### Short task
Copy out every one of the following entries word for word, without changing anything.

[start of Extracted entries]

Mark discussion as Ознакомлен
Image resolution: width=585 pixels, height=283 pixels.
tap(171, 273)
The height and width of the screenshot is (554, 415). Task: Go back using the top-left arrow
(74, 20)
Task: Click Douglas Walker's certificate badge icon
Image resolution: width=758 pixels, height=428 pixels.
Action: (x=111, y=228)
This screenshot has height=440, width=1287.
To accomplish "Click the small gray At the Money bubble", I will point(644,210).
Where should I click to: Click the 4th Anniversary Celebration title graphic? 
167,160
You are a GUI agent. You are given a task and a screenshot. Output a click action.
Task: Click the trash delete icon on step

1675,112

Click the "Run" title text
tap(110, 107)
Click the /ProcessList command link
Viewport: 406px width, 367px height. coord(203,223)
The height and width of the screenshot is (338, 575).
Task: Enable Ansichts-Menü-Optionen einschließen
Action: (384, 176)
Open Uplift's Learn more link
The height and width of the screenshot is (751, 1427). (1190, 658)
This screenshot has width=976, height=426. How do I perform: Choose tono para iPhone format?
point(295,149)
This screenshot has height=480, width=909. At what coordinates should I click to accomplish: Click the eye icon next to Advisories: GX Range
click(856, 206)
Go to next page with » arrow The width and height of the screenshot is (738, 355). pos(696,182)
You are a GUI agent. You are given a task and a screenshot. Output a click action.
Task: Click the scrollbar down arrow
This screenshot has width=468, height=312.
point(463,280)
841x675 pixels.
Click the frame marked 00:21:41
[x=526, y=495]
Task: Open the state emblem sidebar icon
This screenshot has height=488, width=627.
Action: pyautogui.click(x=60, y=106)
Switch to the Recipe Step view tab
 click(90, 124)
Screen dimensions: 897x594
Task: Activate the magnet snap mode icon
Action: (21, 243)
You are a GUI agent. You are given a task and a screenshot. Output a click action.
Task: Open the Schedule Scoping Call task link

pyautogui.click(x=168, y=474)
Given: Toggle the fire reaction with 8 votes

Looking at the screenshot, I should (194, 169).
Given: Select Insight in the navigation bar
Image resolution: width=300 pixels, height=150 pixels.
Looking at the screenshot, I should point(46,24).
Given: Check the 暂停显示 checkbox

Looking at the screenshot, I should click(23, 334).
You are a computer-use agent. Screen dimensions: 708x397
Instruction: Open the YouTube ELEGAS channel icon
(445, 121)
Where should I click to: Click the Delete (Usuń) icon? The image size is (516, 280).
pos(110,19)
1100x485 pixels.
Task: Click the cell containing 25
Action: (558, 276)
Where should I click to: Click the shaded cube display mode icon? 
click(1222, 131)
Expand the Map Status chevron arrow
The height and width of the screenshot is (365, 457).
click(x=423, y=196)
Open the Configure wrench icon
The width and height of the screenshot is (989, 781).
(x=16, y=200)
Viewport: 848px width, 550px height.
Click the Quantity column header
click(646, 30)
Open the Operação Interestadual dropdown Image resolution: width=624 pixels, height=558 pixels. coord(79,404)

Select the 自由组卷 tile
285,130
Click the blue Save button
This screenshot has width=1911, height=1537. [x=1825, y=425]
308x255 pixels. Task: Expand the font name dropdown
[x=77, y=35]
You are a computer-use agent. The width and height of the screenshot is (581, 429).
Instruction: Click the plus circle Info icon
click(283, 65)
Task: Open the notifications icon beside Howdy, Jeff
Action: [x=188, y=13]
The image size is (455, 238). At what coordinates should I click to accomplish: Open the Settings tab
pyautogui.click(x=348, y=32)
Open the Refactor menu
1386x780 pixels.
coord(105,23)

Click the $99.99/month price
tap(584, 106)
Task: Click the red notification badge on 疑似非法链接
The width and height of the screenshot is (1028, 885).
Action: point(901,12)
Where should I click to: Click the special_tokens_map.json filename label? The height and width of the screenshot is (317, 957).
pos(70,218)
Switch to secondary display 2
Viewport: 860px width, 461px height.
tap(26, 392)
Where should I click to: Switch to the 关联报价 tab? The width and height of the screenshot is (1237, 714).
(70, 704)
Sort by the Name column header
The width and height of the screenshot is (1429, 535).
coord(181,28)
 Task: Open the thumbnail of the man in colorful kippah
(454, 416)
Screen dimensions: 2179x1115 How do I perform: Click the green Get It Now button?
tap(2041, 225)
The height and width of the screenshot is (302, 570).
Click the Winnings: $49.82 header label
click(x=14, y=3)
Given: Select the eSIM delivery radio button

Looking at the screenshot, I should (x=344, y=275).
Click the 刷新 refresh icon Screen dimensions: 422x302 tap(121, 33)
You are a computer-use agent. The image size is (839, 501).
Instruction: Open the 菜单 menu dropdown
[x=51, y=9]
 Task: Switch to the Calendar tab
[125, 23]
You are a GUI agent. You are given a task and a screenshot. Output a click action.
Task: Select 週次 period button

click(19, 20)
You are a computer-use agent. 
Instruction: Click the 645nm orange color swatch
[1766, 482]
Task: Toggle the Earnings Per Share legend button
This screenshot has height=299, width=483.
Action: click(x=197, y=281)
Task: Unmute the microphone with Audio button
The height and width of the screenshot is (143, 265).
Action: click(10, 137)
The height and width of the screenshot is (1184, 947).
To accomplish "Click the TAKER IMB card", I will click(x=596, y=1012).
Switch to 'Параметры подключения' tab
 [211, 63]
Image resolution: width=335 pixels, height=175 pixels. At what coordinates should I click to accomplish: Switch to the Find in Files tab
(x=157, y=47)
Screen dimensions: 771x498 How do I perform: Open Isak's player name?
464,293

[end of Extracted entries]

### Task result
Mark discussion as Ознакомлен
Image resolution: width=585 pixels, height=283 pixels.
tap(171, 273)
The height and width of the screenshot is (554, 415). Task: Go back using the top-left arrow
(74, 20)
Task: Click Douglas Walker's certificate badge icon
Image resolution: width=758 pixels, height=428 pixels.
Action: (x=111, y=228)
This screenshot has height=440, width=1287.
To accomplish "Click the small gray At the Money bubble", I will point(644,210).
Where should I click to: Click the 4th Anniversary Celebration title graphic? 
167,160
You are a GUI agent. You are given a task and a screenshot. Output a click action.
Task: Click the trash delete icon on step

1675,112

Click the "Run" title text
tap(110, 107)
Click the /ProcessList command link
Viewport: 406px width, 367px height. coord(203,223)
The height and width of the screenshot is (338, 575).
Task: Enable Ansichts-Menü-Optionen einschließen
Action: (384, 176)
Open Uplift's Learn more link
The height and width of the screenshot is (751, 1427). (1190, 658)
This screenshot has width=976, height=426. How do I perform: Choose tono para iPhone format?
point(295,149)
This screenshot has height=480, width=909. At what coordinates should I click to accomplish: Click the eye icon next to Advisories: GX Range
click(856, 206)
Go to next page with » arrow The width and height of the screenshot is (738, 355). pos(696,182)
You are a GUI agent. You are given a task and a screenshot. Output a click action.
Task: Click the scrollbar down arrow
This screenshot has width=468, height=312.
point(463,280)
841x675 pixels.
Click the frame marked 00:21:41
[x=526, y=495]
Task: Open the state emblem sidebar icon
This screenshot has height=488, width=627.
Action: pyautogui.click(x=60, y=106)
Switch to the Recipe Step view tab
 click(90, 124)
Screen dimensions: 897x594
Task: Activate the magnet snap mode icon
Action: (21, 243)
You are a GUI agent. You are given a task and a screenshot. Output a click action.
Task: Open the Schedule Scoping Call task link

pyautogui.click(x=168, y=474)
Given: Toggle the fire reaction with 8 votes

Looking at the screenshot, I should (194, 169).
Given: Select Insight in the navigation bar
Image resolution: width=300 pixels, height=150 pixels.
Looking at the screenshot, I should point(46,24).
Given: Check the 暂停显示 checkbox

Looking at the screenshot, I should click(23, 334).
You are a computer-use agent. Screen dimensions: 708x397
Instruction: Open the YouTube ELEGAS channel icon
(445, 121)
Where should I click to: Click the Delete (Usuń) icon? The image size is (516, 280).
pos(110,19)
1100x485 pixels.
Task: Click the cell containing 25
Action: (558, 276)
Where should I click to: Click the shaded cube display mode icon? 
click(1222, 131)
Expand the Map Status chevron arrow
The height and width of the screenshot is (365, 457).
click(x=423, y=196)
Open the Configure wrench icon
The width and height of the screenshot is (989, 781).
(x=16, y=200)
Viewport: 848px width, 550px height.
Click the Quantity column header
click(646, 30)
Open the Operação Interestadual dropdown Image resolution: width=624 pixels, height=558 pixels. coord(79,404)

Select the 自由组卷 tile
285,130
Click the blue Save button
This screenshot has width=1911, height=1537. [x=1825, y=425]
308x255 pixels. Task: Expand the font name dropdown
[x=77, y=35]
You are a computer-use agent. The width and height of the screenshot is (581, 429).
Instruction: Click the plus circle Info icon
click(283, 65)
Task: Open the notifications icon beside Howdy, Jeff
Action: [x=188, y=13]
The image size is (455, 238). At what coordinates should I click to accomplish: Open the Settings tab
pyautogui.click(x=348, y=32)
Open the Refactor menu
1386x780 pixels.
coord(105,23)

Click the $99.99/month price
tap(584, 106)
Task: Click the red notification badge on 疑似非法链接
The width and height of the screenshot is (1028, 885).
Action: point(901,12)
Where should I click to: Click the special_tokens_map.json filename label? The height and width of the screenshot is (317, 957).
pos(70,218)
Switch to secondary display 2
Viewport: 860px width, 461px height.
tap(26, 392)
Where should I click to: Switch to the 关联报价 tab? The width and height of the screenshot is (1237, 714).
(70, 704)
Sort by the Name column header
The width and height of the screenshot is (1429, 535).
coord(181,28)
 Task: Open the thumbnail of the man in colorful kippah
(454, 416)
Screen dimensions: 2179x1115 How do I perform: Click the green Get It Now button?
tap(2041, 225)
The height and width of the screenshot is (302, 570).
Click the Winnings: $49.82 header label
click(x=14, y=3)
Given: Select the eSIM delivery radio button

Looking at the screenshot, I should (x=344, y=275).
Click the 刷新 refresh icon Screen dimensions: 422x302 tap(121, 33)
You are a computer-use agent. The image size is (839, 501).
Instruction: Open the 菜单 menu dropdown
[x=51, y=9]
 Task: Switch to the Calendar tab
[125, 23]
You are a GUI agent. You are given a task and a screenshot. Output a click action.
Task: Select 週次 period button

click(19, 20)
You are a computer-use agent. 
Instruction: Click the 645nm orange color swatch
[1766, 482]
Task: Toggle the Earnings Per Share legend button
This screenshot has height=299, width=483.
Action: click(x=197, y=281)
Task: Unmute the microphone with Audio button
The height and width of the screenshot is (143, 265).
Action: click(10, 137)
The height and width of the screenshot is (1184, 947).
To accomplish "Click the TAKER IMB card", I will click(x=596, y=1012).
Switch to 'Параметры подключения' tab
 [211, 63]
Image resolution: width=335 pixels, height=175 pixels. At what coordinates should I click to accomplish: Switch to the Find in Files tab
(x=157, y=47)
Screen dimensions: 771x498 How do I perform: Open Isak's player name?
464,293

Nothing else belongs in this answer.